Heat the remaining TB of olive oil in a pan over medium heat. Add the shallots and garlic. Cook for 2-3 minutes. Reduce heat and stir in tomatoes and any accumulated juices. Stir in cooked quinoa, balsamic and tomato paste and cook for just a couple more minutes, until evenly incorporated. Turn off heat and stir in shredded mozzarella. Taste and adjust seasonings. Bake the quinoa for 20 minutes then allow mixture to cool and transfer to a bowl.

 

Once quinoa is room temp, stir in ½ cup panko and the eggs.
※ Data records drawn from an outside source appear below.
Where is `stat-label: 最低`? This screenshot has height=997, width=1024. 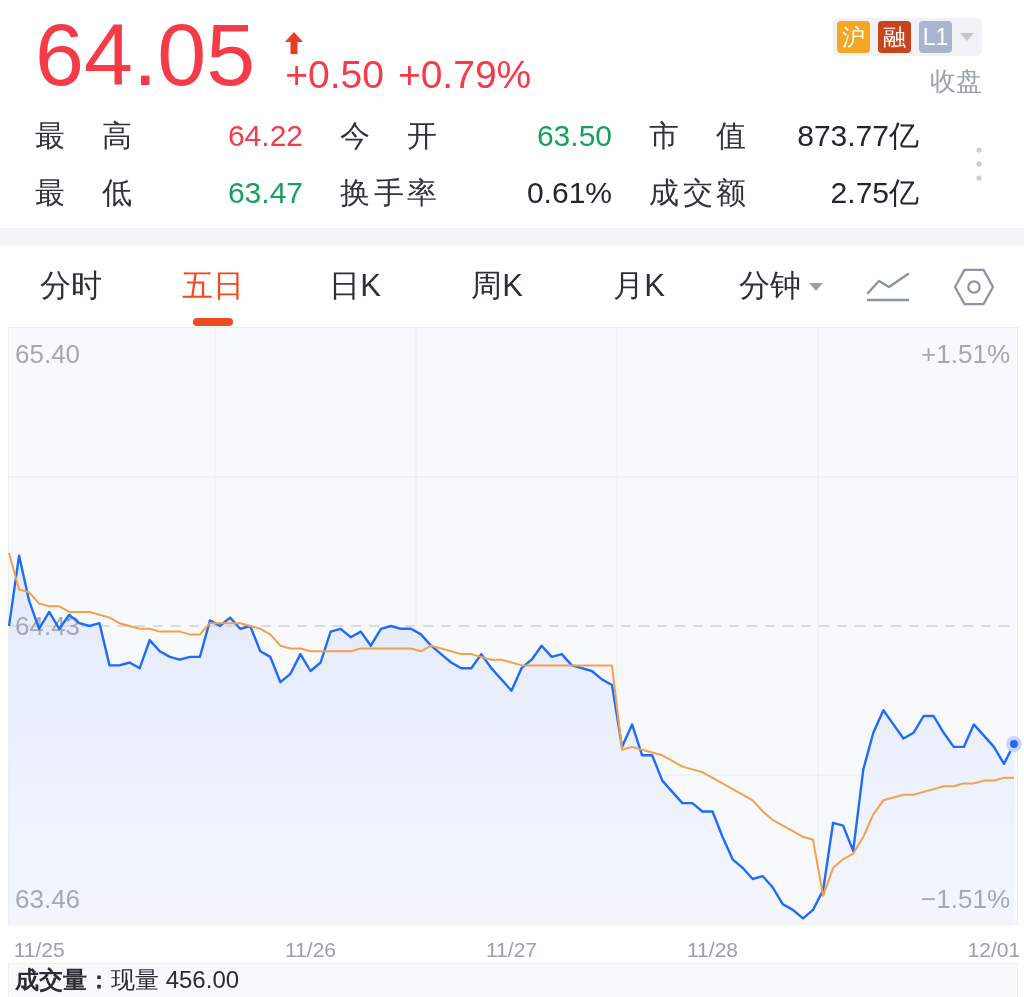 stat-label: 最低 is located at coordinates (84, 193).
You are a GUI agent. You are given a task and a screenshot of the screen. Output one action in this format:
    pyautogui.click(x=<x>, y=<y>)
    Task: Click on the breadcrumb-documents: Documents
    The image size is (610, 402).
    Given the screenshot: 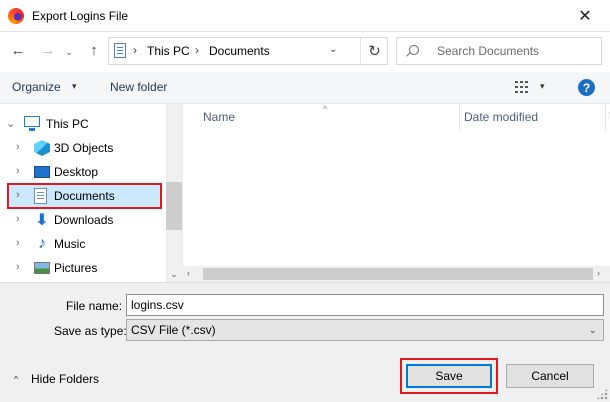 What is the action you would take?
    pyautogui.click(x=240, y=51)
    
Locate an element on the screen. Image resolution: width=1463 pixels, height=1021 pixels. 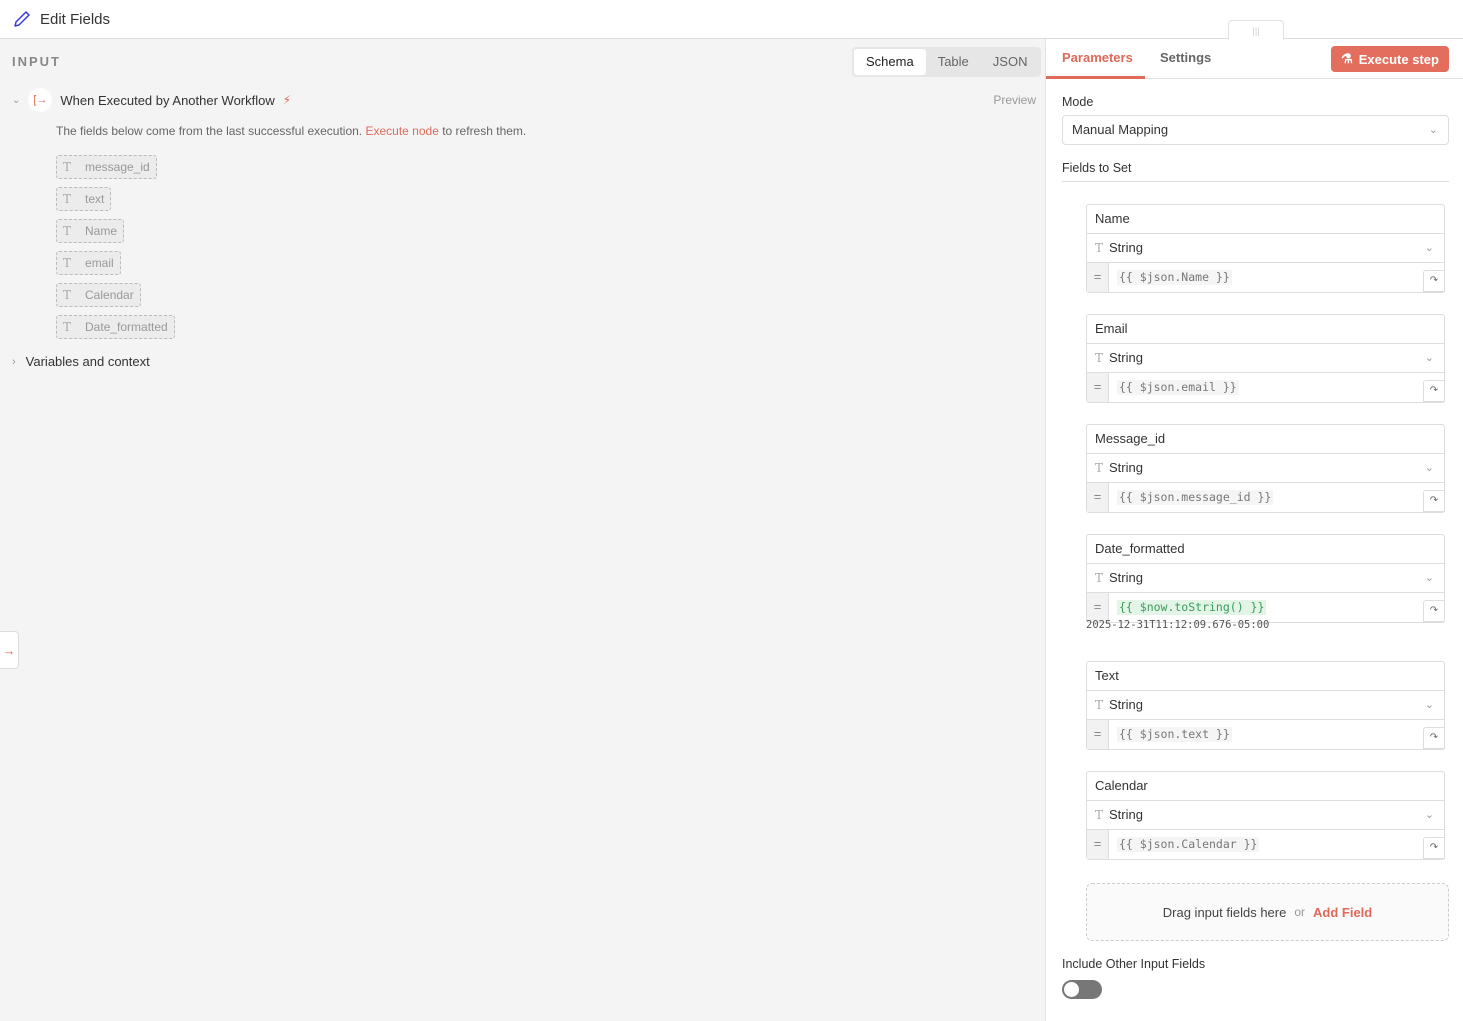
field-value-input: = {{ $now.toString() }} ↷ is located at coordinates (1266, 608).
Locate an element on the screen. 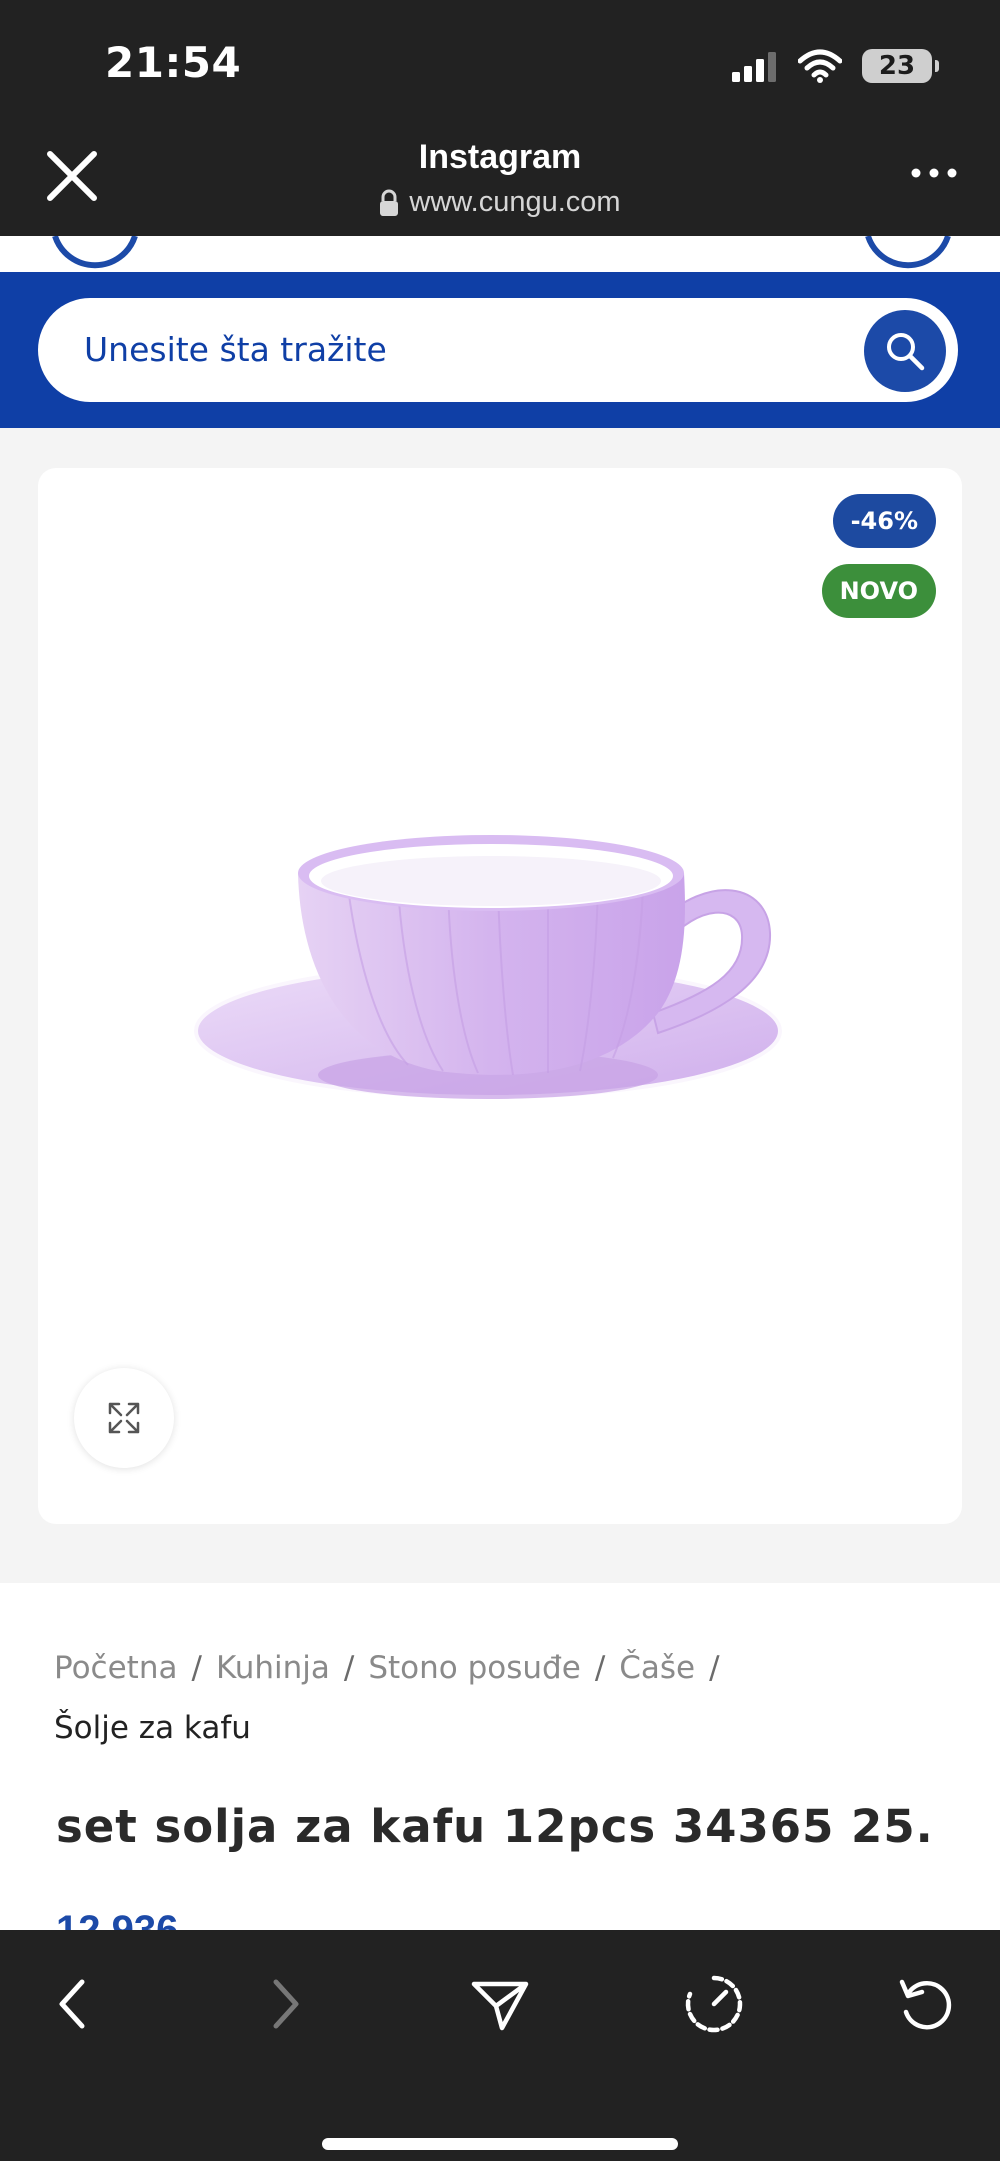  back-icon is located at coordinates (72, 2004).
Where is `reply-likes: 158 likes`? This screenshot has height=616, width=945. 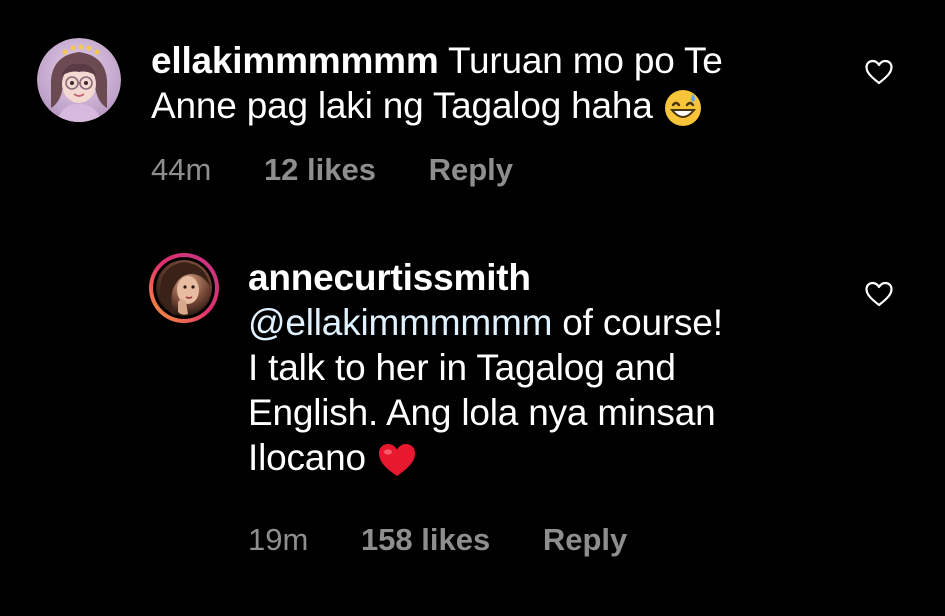 reply-likes: 158 likes is located at coordinates (426, 540).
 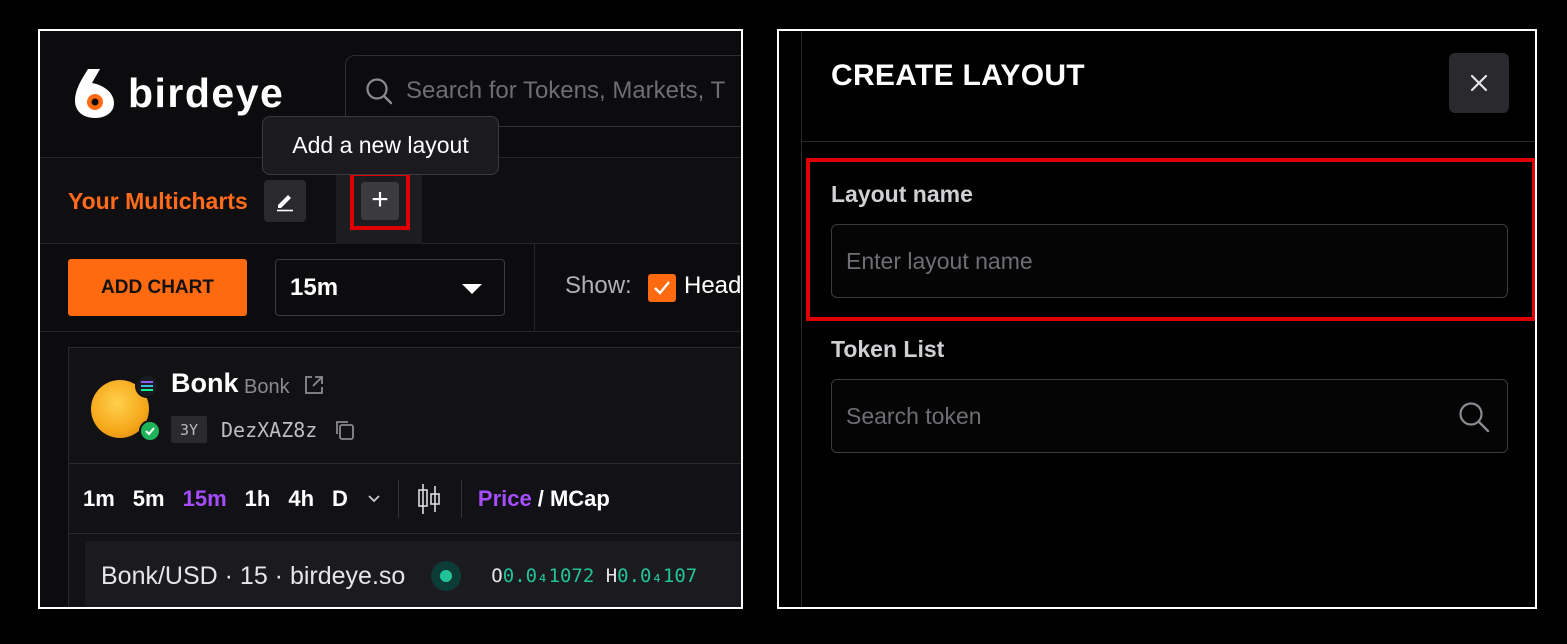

Using your hands work the egg and panko into the quinoa – you should get a sticky consistency that loosely holds together when you form it in your hands. Pour remaining 2 cups of panko into a shallow dish and season with salt. 

 

Heat about 4 inches of oil in a heavy bottomed pot, temp should be about 350. If you don’t have a thermometer, test the oil is hot by throwing a little panko in it: if it floats and fizzes (aka fries), you’re good to go.

 

Here we go. With wet hands, grab a blob of quinoa mixture and press it into a patty in your palm. In the middle place a cube of fresh mozzarella. Encase the mozz in the quinoa mixture and squeeze it into a ball, then roll in the panko. Repeat until you have used all of the quinoa. Fry the arancini in batches (I do three at a time), until they are golden brown, about three minutes. Using a slotted spoon transfer the arancini to a paper towel lined plate. 

 

Serve topped with fresh basil. You can serve with a little warmed marinara for dipping if you want (think Rao’s), but I like them plain.